(Voci sulla ricerca di parole ed elementi)
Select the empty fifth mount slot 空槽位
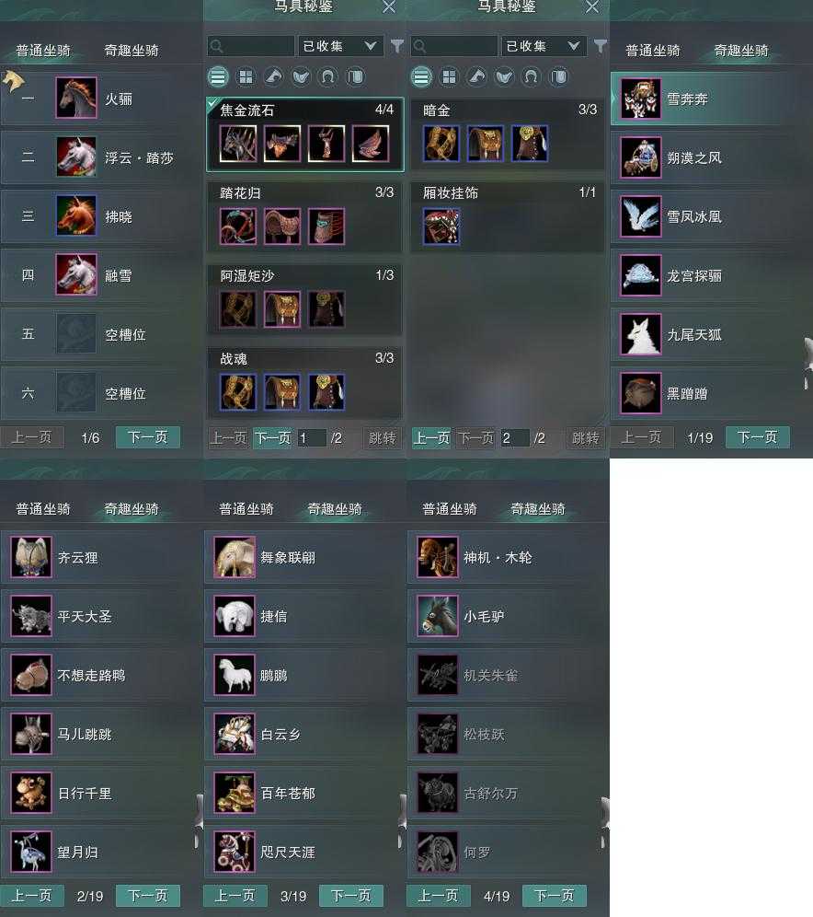 pyautogui.click(x=100, y=334)
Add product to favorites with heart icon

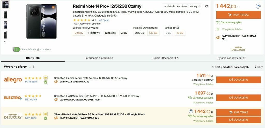tap(206, 6)
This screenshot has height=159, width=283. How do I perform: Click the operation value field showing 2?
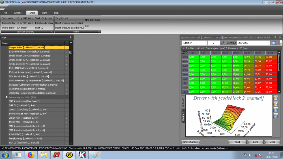(214, 43)
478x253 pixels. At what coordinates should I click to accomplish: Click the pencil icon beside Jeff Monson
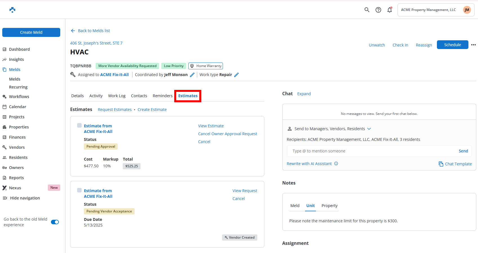tap(192, 75)
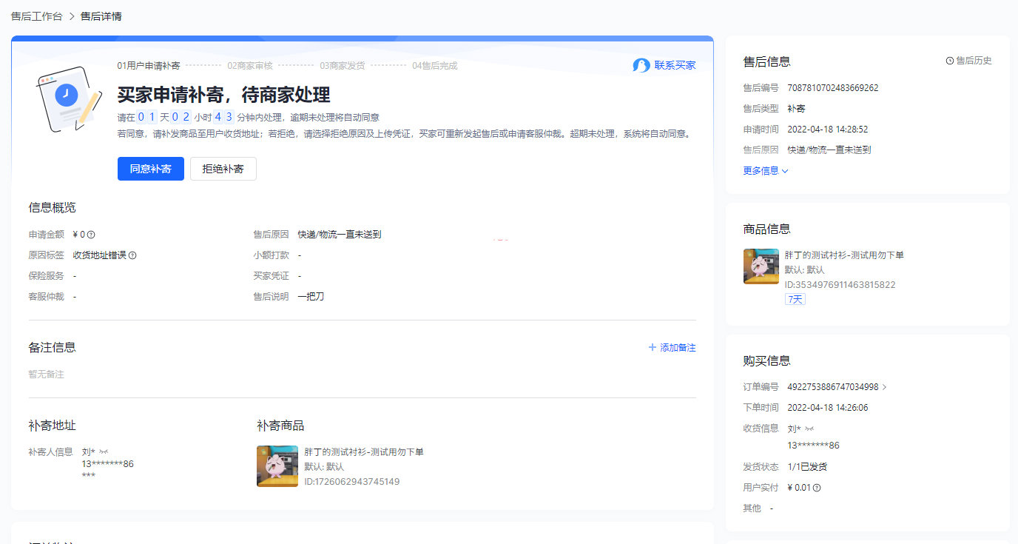Click the info icon next to 用户实付

[x=817, y=488]
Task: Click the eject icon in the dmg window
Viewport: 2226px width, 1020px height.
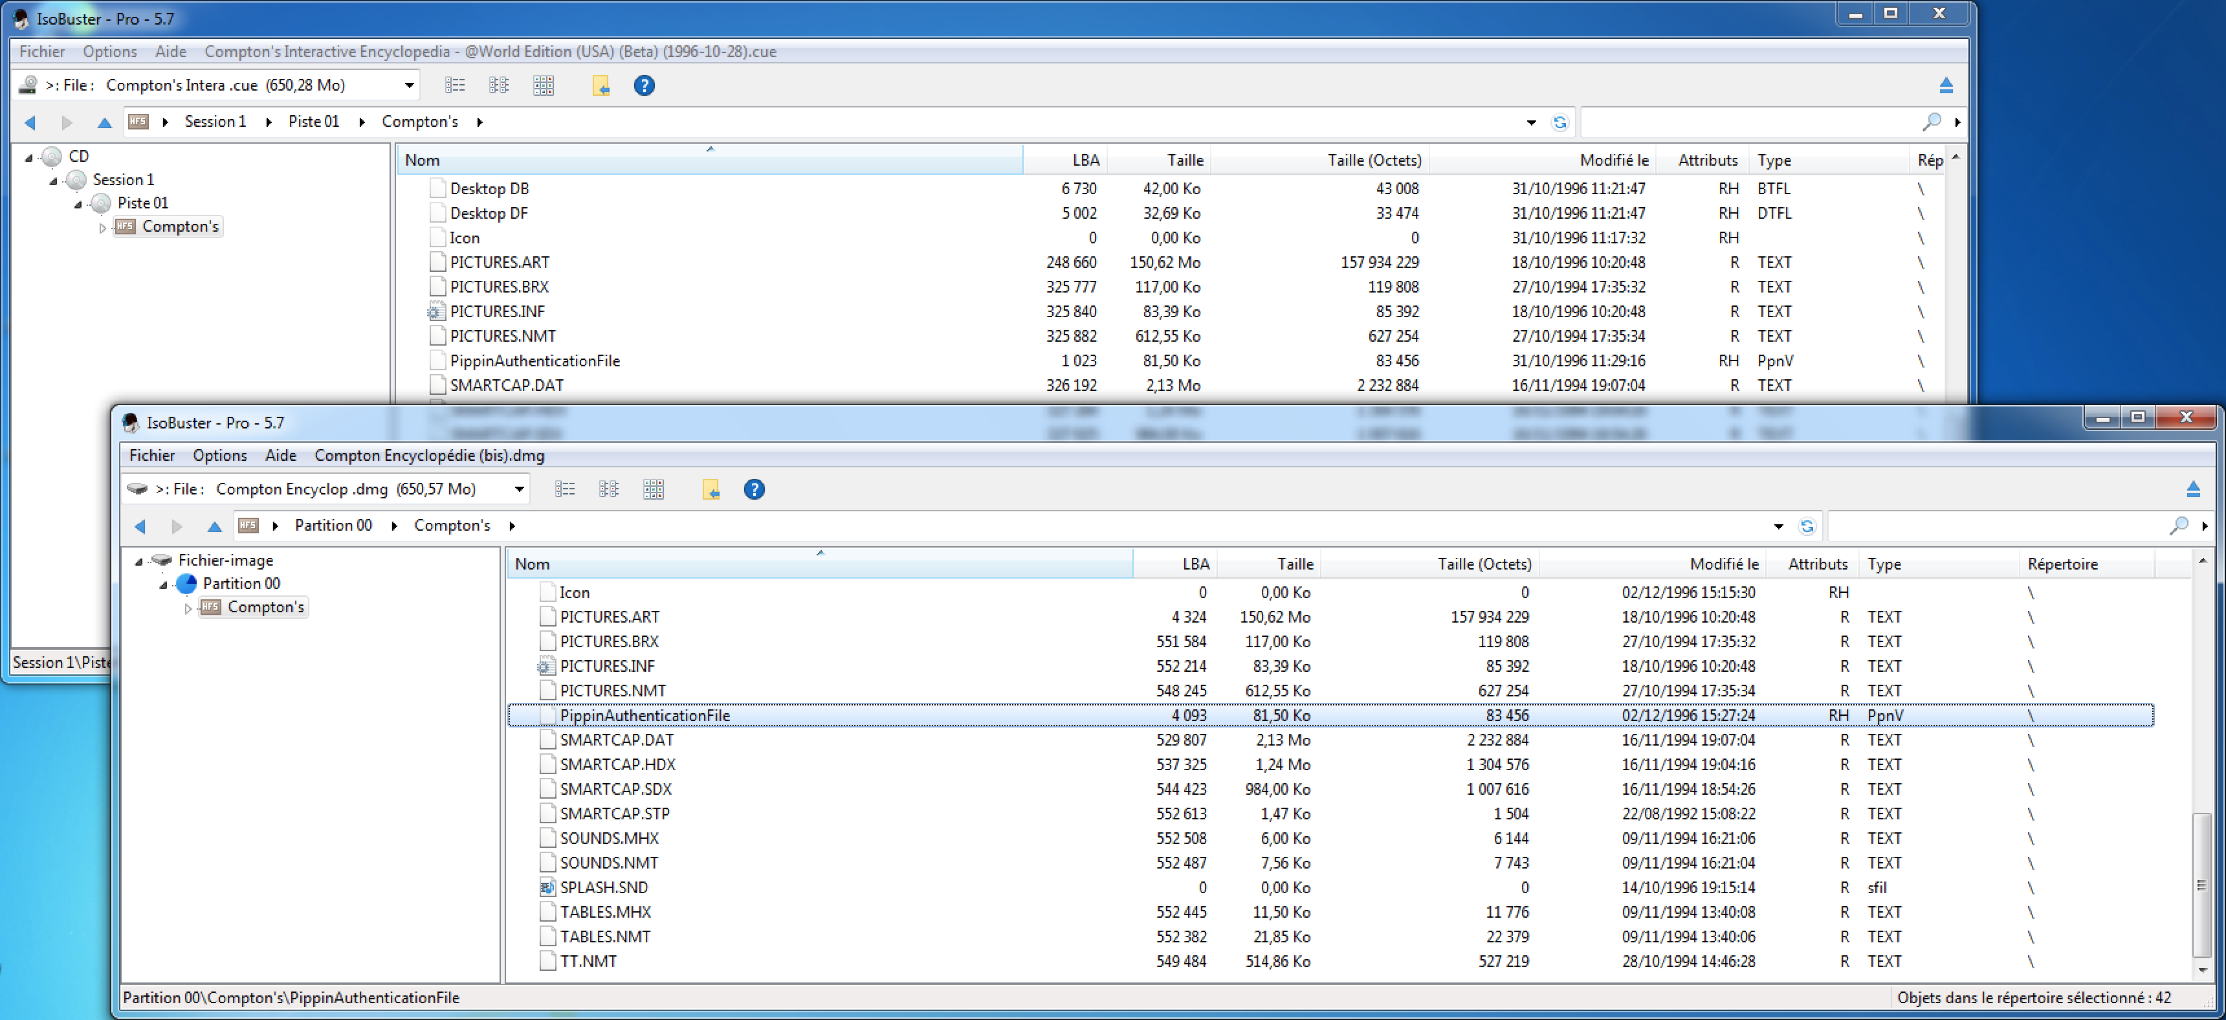Action: click(x=2192, y=489)
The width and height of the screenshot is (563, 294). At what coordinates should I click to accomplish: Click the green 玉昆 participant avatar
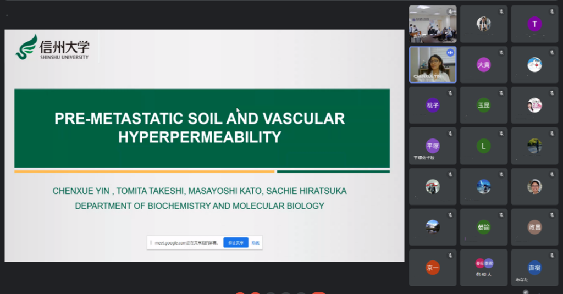[483, 105]
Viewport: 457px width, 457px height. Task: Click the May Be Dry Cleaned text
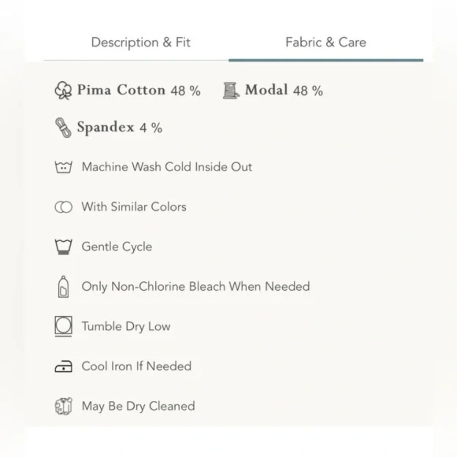pyautogui.click(x=138, y=406)
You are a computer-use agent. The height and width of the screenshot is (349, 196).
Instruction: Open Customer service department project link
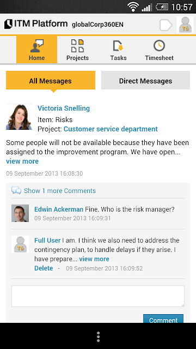[111, 129]
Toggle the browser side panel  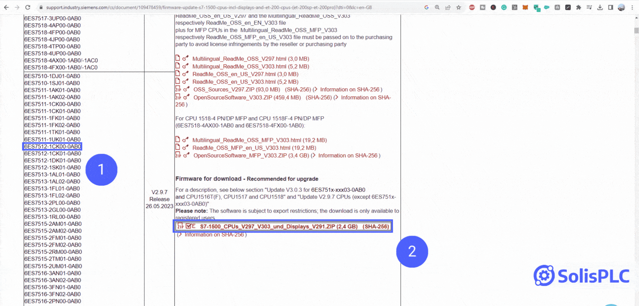point(610,7)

Da svolgere
Estragga le righe che vanno dall'inizio dei record fino alla riga contenente "[x=817, y=488]", entrambe incluse, e le ripeta identiche. Ometta le immagini nella risposta.

Soluzione dell'esercizio
Select the empty fifth mount slot 空槽位
 pyautogui.click(x=100, y=334)
Add product to favorites with heart icon

tap(206, 6)
This screenshot has height=159, width=283. How do I perform: Click the operation value field showing 2?
(214, 43)
478x253 pixels. At what coordinates should I click to accomplish: Click the pencil icon beside Jeff Monson
tap(192, 75)
Click the info icon next to 用户实付

[x=817, y=488]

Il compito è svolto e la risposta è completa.